Though this may seem right at first glance, when the 1,500 unknown words are calculated against 100K total that would make it 1.5% unknown – which I think is the actually accepted metric when it comes to reading comprehension.

The rule of thumb of unassisted reading is once the percentage of unknown words fall below 2%, the reader can deduct the yet unfamiliar words from context. However this formula uses the total words vs. unknown metric, assuming that at 2%, one out of every 50 total words read would be unknown. And at the 1.5% example above, one out of every 66.7 total words read would be unknown.

I think the percentage of unknown words indicator here should be measuring our progress towards reaching that 2% goal, but with its current implementation it doesn’t seem to be a useful indication of that, since it doesn’t follow the accepted metric of reading comprehension.

zoran · November 13, 2019, 5:19am

We had a similar thread before where we discussed this and our conclusion was that current metrics system actually makes more sense. I’ll try to find that thread and re-read it to refresh my memory.

Car2017 · November 13, 2019, 9:59am

Speaking of percentages, could it be that the calculations aren’t right? I’ve had many courses where the percentage of the course as a whole is way higher than for any of the lessons. How can a course have say 25% new words when each lesson only has about 10-20%?

ivargas · November 13, 2019, 10:12am

I totally disagree with you. I prefer to know how many words I don’t know out of unique words, for example, a text with 1000 words, 50 unique words and I don’t know 25, i.e. 50%. Using the unique words, I can notice that it is a way too difficult text for me, but if we analyze like your metric, it would be like 2,5%. That induces me to think that it’s an easy text for me when, in reality, it isn’t. So, I disagree with you. I need to know how many words I literally don’t know in a text.

t_harangi · November 13, 2019, 7:04pm

I hear you, but the problem with that is that metric technically only benefits you in the very early stages – when it’s actually less useful since everything is difficult to read at that point.

And the higher your vocab gets, all the less useful of an indication this mesure of % becomes because reading comprehension is not measured by that metric by the relevant studies and references. And most importantly, it is not experienced by that metric.

I’d recommend everyone to check out:

Hu and Nation (2000) https://nflrc.hawaii.edu/rfl/PastIssues/rfl131hsuehchao.pdf

Laufer (2010) https://files.eric.ed.gov/fulltext/EJ887873.pdf

In these studies, and every other academic study that you will find, reading comprehension is found to be a correlation of a percentage of known words out of the total word count of the text and not the unique word count of the text.

vallarta · November 14, 2019, 12:21am

As the high frequency words, which are more likely known, are repeated through the course the number of known words grows more slowly than the number of less frequent words because a word that is expressed multiple times is treated as appearing once…
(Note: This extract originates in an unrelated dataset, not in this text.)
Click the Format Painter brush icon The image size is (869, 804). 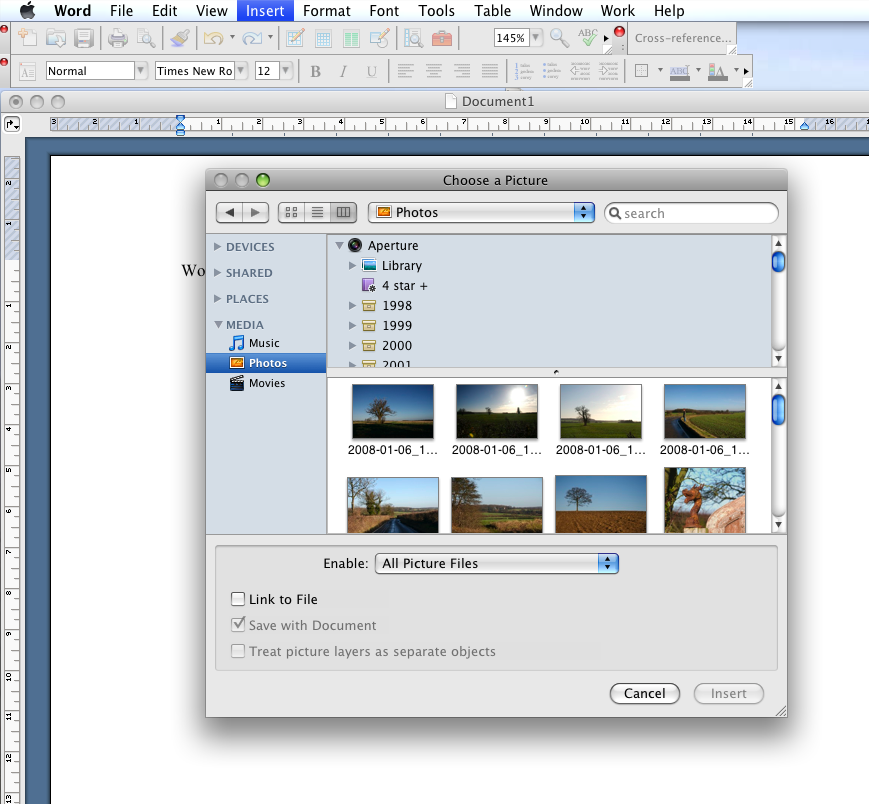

Word frequency tends to follow Zipf’s law which postulates that the probabilty of seeing a word is inversly proportional to its rank in frequency. The word that is ranked 1000 in frequency will appear roughyly 10 times more frequently than the word ranked 10,000 in frequency.

The more common words show up in more lessons. The rare words show up in fewer lessons… At the lesson level, there are less unknow words per known words than at the coarse level because the known words are counted as one word regardless of the number of times they appear at both the lesson and coarse level.
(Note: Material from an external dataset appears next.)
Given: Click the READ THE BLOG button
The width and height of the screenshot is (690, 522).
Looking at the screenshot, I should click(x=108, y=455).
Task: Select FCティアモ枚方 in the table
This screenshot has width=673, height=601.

miscology · November 14, 2019, 9:15am

That’s reflected in the color scheme where <12% unknown is green, therefore at your reading level. If it was actually 12% of the total words then it would be a very difficult text, looking up one or two words every sentence.

rafaelnajera · November 14, 2019, 1:22pm

Completely agree with you here. I’m at about 28000 words in German right now and at this point is very hard to predict whether some text will be hard or easy to read just by the percentage of unique words known. I now simply ignore that statistic and start to read; I know, however that if there’s just too many blue or yellow words in each page it’s going to take some work and I may not be able to understand very well.
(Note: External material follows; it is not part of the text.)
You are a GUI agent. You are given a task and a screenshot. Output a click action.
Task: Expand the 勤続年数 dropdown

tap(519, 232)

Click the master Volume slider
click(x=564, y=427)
Coincidentally, just last night I came across a lecture on YouTube by Alexander Arguelles (a towering figure in the polyglot community) on reading as an efficient tool for language acquisition. Most of what he says actually reinforces the idea that Lingq is a pretty good system. He also says that the actual threshold to be able to acquire vocabulary by context only, no dictionary, no lingqs, is about 98% of known words (out of total words, not unique words); less than that you run the risk of believing that you are understanding when in fact you really don’t.

peterB1 · November 14, 2019, 1:52pm

The metric suggested by t_harangi is indeed better. The main problem with the current metric is that it is not “additive”. Consequently, the metric for the course is typically larger than that of any of the lessons, which is certainly not helpful. Also, the percentages will tend to be higher for longer lessons, not because they are more difficult, but purely, because they are longer. The metric suggested by t_harangi would give percentages, which are the weighted averages of the smaller components of any given text (or lessons of the whole course).

This can also be demonstrated on a single sentence. Let’s assume that the only word I do not understand in “I wanted to buy apples, but they decided to purchase pears.” is “pears”. If I then change the sentence to “I wanted to buy apples, but they decided to buy pears.”, the current metric shows it as more difficult, which does not seem to make much sense.

It also seems that it would not be any more difficult for the system software to calculate the metric suggested by t_harangi.

peterB1 · November 14, 2019, 1:55pm

Hi ivargas,
Your preference is just the matter of recalibration. With the metric suggested by t_harangi, you would just need to learn that 2.5% is somewhat difficult and 1% is easy. I justify above/below why the metric suggested by t_harangi is indeed better.

nobody · November 16, 2019, 11:52pm

Here is a table from an Alexander Arguelles video that you can use to calculate your approximate vocabulary range. For example, if you know 98% of the total words in a native text, then you have a 6,000 word vocabulary. The table assumes that you are using native materials, and it is based on the total number of words.

80% (1,000 words)
87% (2,000 words)
90% (3,000 words)
92% (4,000 words)
97% (5,000 words)
98% (6,000 words)

98.5% (8,000 words)
98.86% (10,000 words)
99.11% (12,000 words)
99.25% (14,000 words)

I have done most of my Italian reading on Facebook, so I started using this table and I usually have a 92-96% word comprehension level, which indicates that I have a 4,000 word vocabulary.